WITH all eyes set on the general election results slated to be announced on May 23, it has become difficult to predict which way the stock markets will sway. The current scenario of the stock market is looking bleak due to combination of domestic and global factors affecting the sentiments of investors. The failed US-China trade talks, US threatening Iran of attack coupled with rising crude prices have all weighed down heavily on sentiments of domestic as well as foreign institutional investors (FIIs). “In such situation the investors should take a very cautious stance till the general election results are declared,” said CA Kailash Jogani while talking to The Hitavada.
Investors on their part should keep cash on the side lines and enter after things settle down. For long term investors with more than two years horizon there is no need to worry as India’s long term growth story is still intact. It should be kept in mind that this is one of the longest general elections to take place. Investors should expect bouts of volatility till the election results, he said.
Anuj Badjate, Director of Badjate Stocks and Shares Pvt Ltd said that the investors should be careful till the election results. If the present Government returns to power the markets could go up like anything. In such scenario, the investors should take the opportunity to sell their holdings and book profits. This rally could be short lived because there are issues of slow down which the stock markets have not factored in at this point of time. Post elections there could be volatility during the next three months. In case a new Government comes to power, then there could be a sharp fall of 10 per cent to 20 per cent. He advises investors to wait on the side lines and enter after the markets stabilise.
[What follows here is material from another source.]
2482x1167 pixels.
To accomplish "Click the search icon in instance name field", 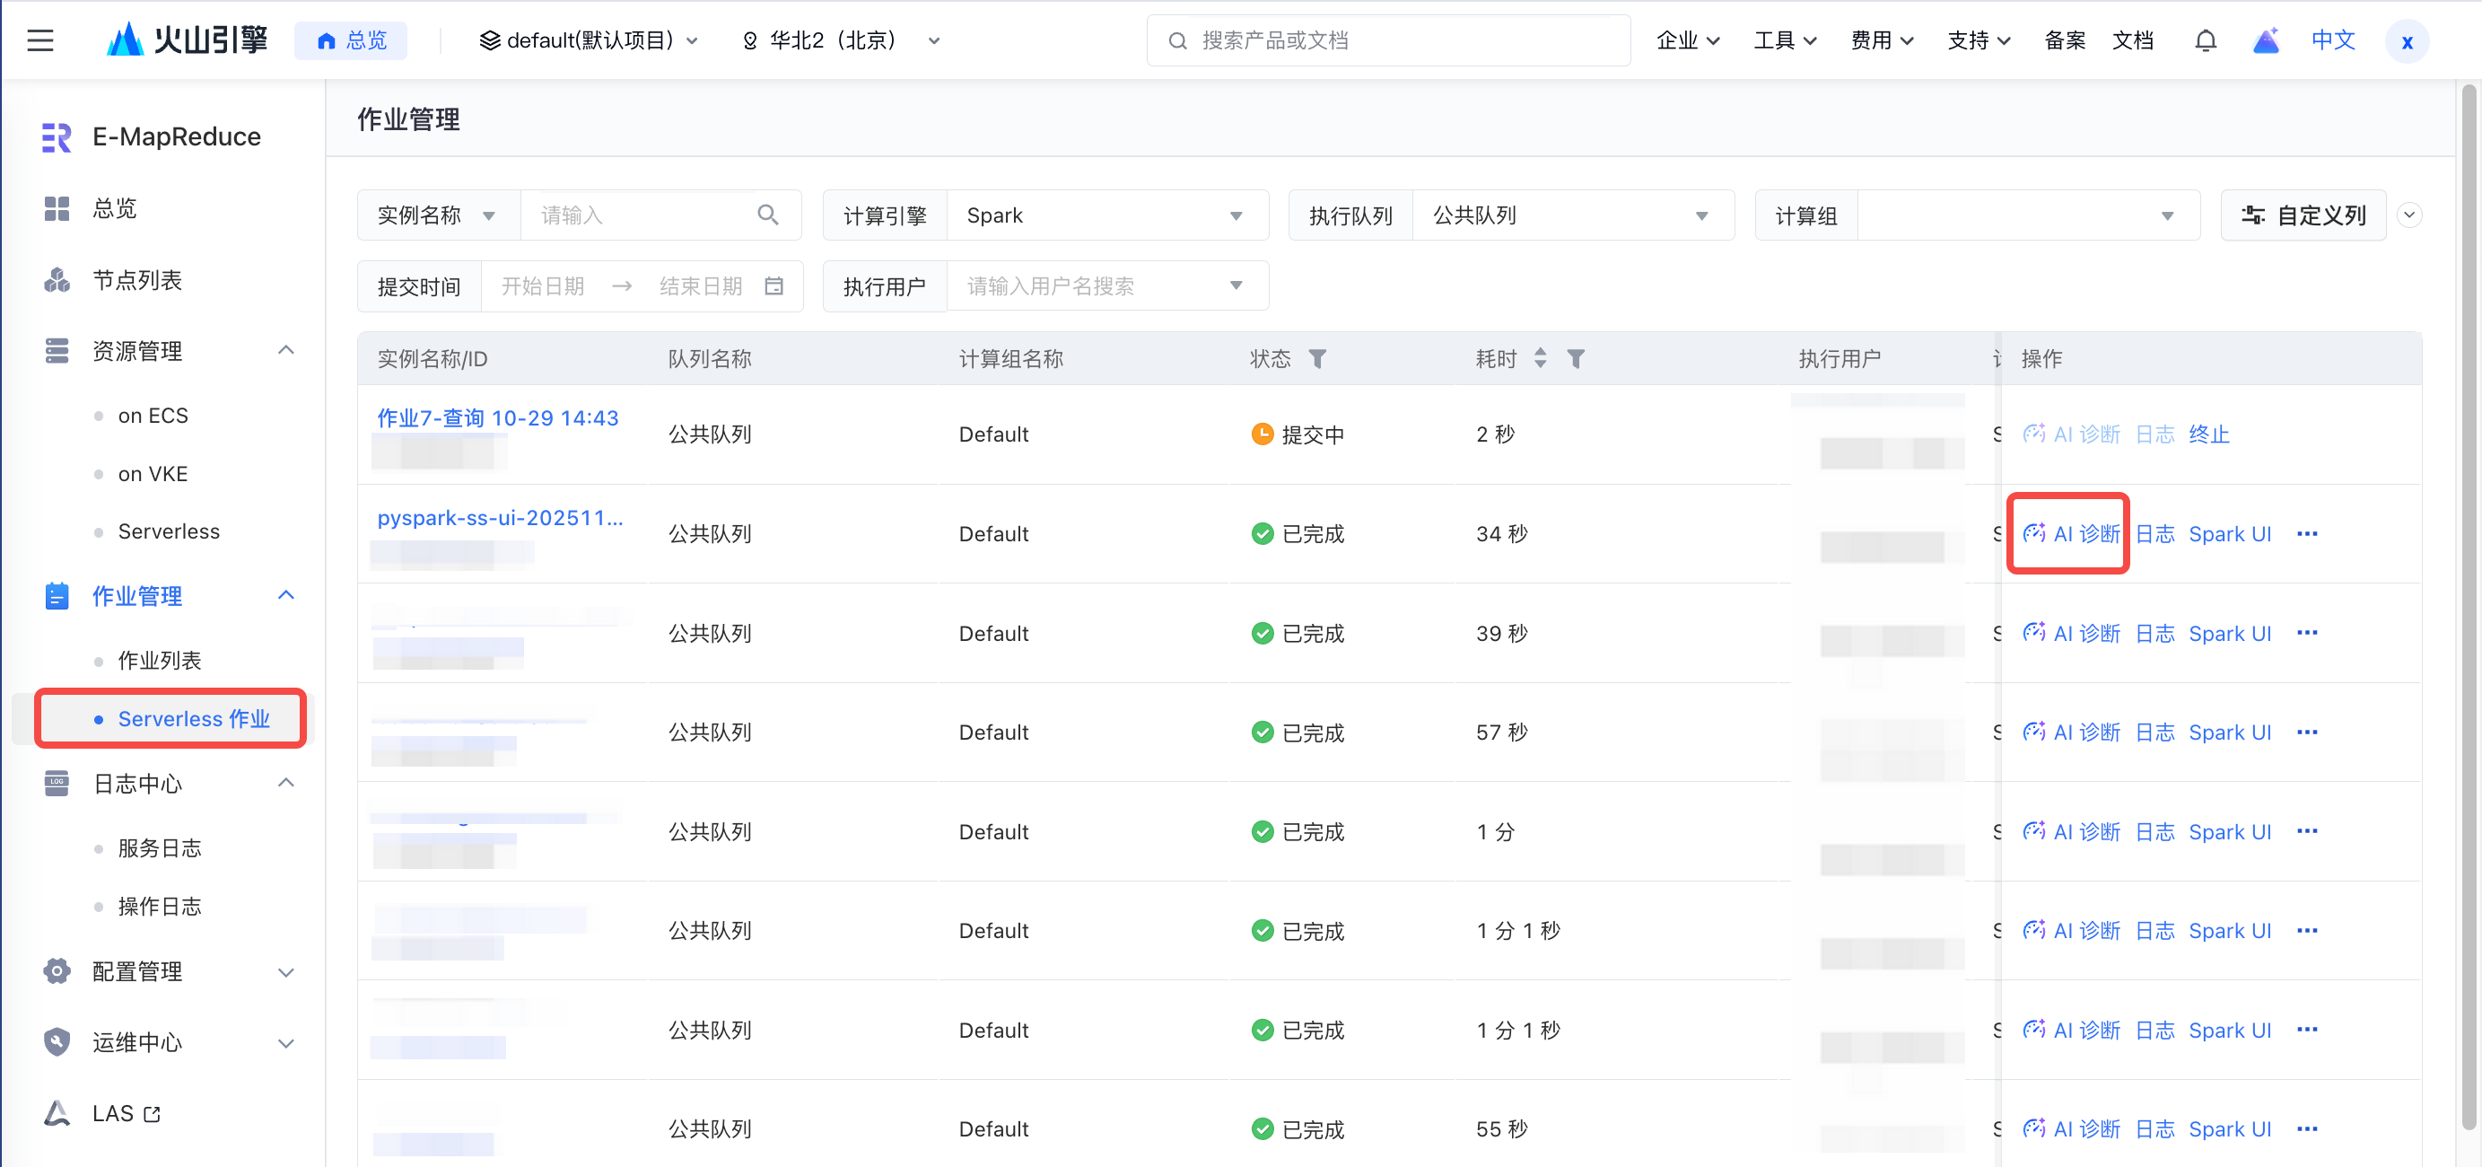I will click(767, 215).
CA Julfesh Shah, Member of Committee on Management Accounting of ICAI, New Delhi said that it is interesting to note that in last six elections, most of the time the market did not show any significant divergence from the trend seen during the pre-election phase despite surprises in poll outcomes. For long-term investors, it is important to evaluate returns as per investment horizon instead of staying fixed to short-term events, targets or time horizons. Moreover, possibility of US China trade war on anvil may also affect the sentiments of the investors in the Asian market. Even the biggest rating agencies like Moody’s as well as firms like Morgan Stanley are optimistic about India’s growth story which is positive in future for the stock markets. Looking at the recent zigzag up and down its a bit confusing that where would markets lead. It is strongly predicted that if the current Government comes back to power, the market will react in a strong positive manner and Sensex may touch the 40,000 mark.
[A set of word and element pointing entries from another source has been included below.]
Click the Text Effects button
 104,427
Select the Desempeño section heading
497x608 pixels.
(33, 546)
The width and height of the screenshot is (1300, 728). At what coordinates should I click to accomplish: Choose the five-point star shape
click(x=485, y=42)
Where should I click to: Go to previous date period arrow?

In the last one week the Sensex has fallen approximately 1,500 points or 3.85 per cent to 37,462 levels. The US-China trade war jitters, possibilities of US-Iran war showdown and Korea firing missiles are some of the geo-political reasons behind the same. While the fate of BJP on May 23, is on the domestic investors minds according to Nirav Panchmatia, Founder CEO AUM Financial Advisors who is just back from Omaha, Nebraska, USA where Warren Buffett addressed shareholders questions is very upbeat on Indian equity. Investing in the market via the mutual funds route using systematic investment plan (SIP), systematic transfer plan (STP) is the best bet for the retail investor. Being too bold might hurt and exiting the market completely might equally hurt the investor. The prospect of the Indian economy and hence stock markets is bright looking at the next 24 to 36 months. Therefore, every dip offers an attractive buying opportunity said Bloomberg and CNBC guest expert Panchmatia.